◆ Pixel coordinate grounding data:
*** Block opens ***

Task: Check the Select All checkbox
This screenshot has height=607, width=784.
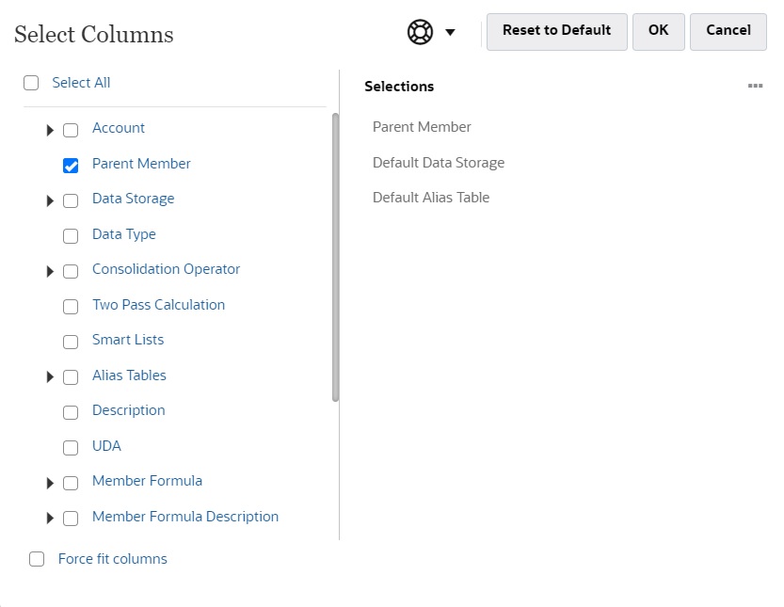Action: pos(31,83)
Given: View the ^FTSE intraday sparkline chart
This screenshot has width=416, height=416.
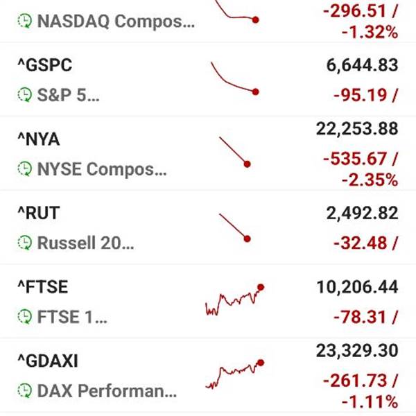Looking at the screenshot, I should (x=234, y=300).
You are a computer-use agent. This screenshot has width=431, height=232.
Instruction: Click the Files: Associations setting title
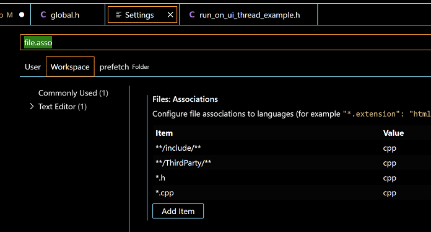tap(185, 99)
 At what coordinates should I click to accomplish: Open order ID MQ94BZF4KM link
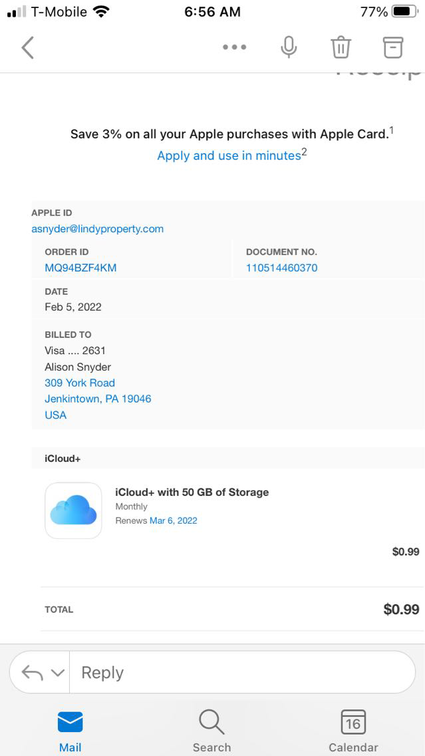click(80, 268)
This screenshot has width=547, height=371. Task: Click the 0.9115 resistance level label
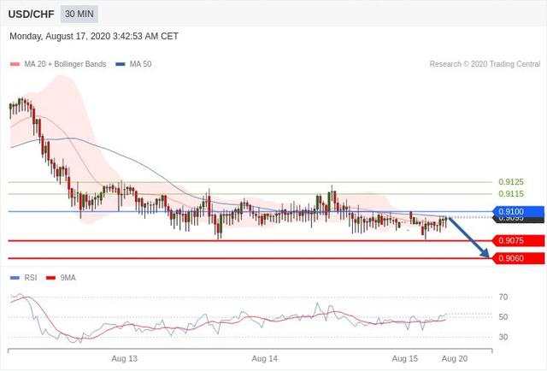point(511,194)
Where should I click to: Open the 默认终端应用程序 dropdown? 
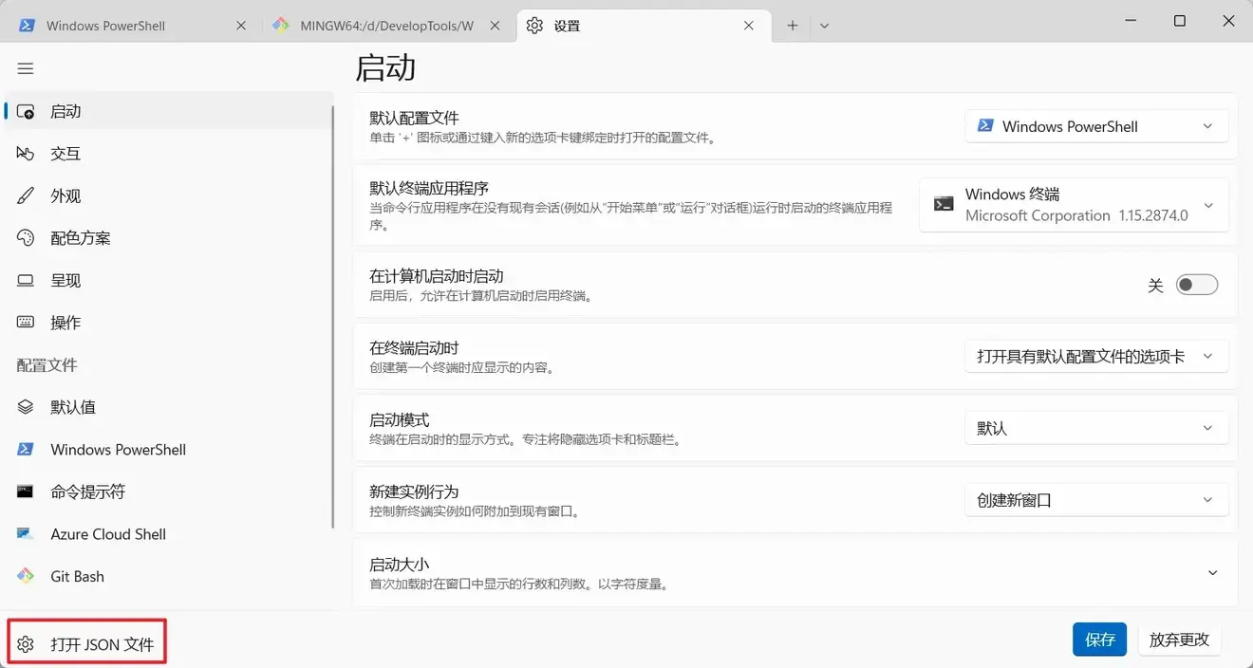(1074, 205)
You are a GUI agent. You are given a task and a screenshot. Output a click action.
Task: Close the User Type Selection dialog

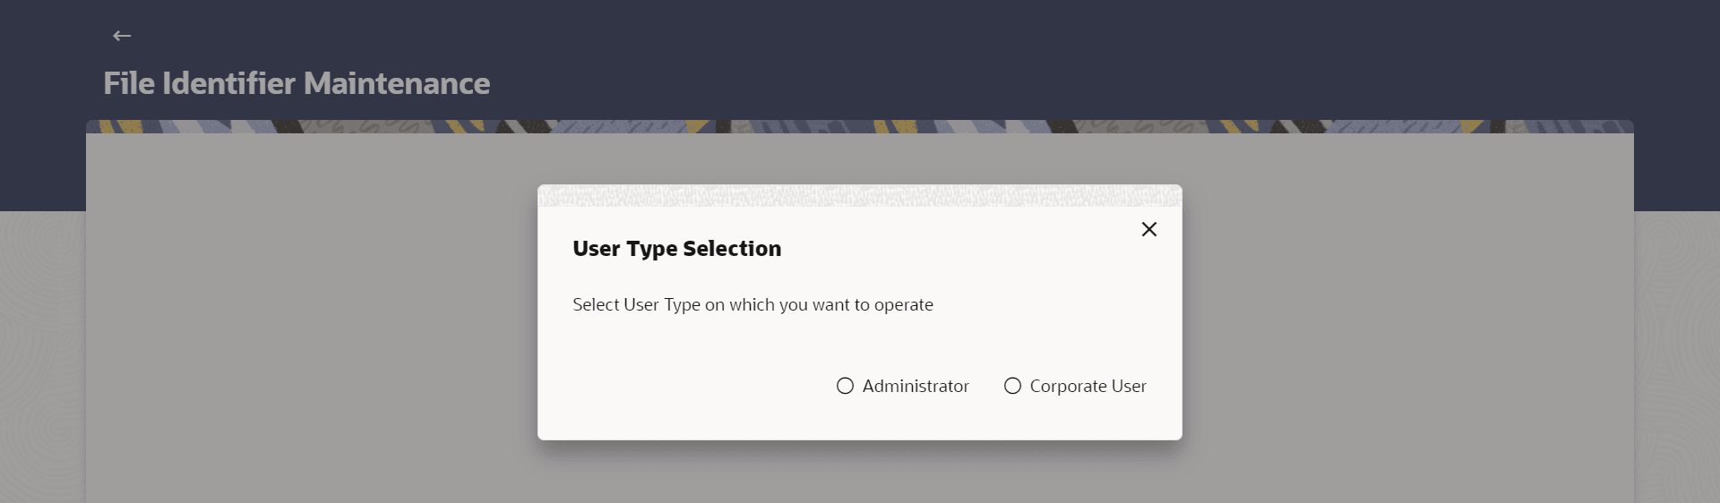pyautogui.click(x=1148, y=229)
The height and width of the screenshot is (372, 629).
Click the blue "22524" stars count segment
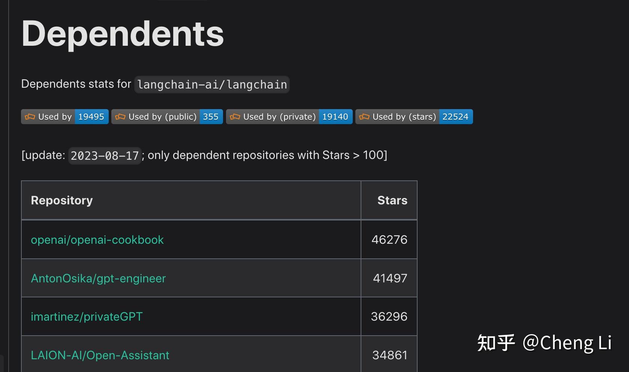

*** Block closes ***

◆ Work required: Count up the lines in the preceding data that include the word "agent"; respond with the number only.

◆ Answer to this problem: 2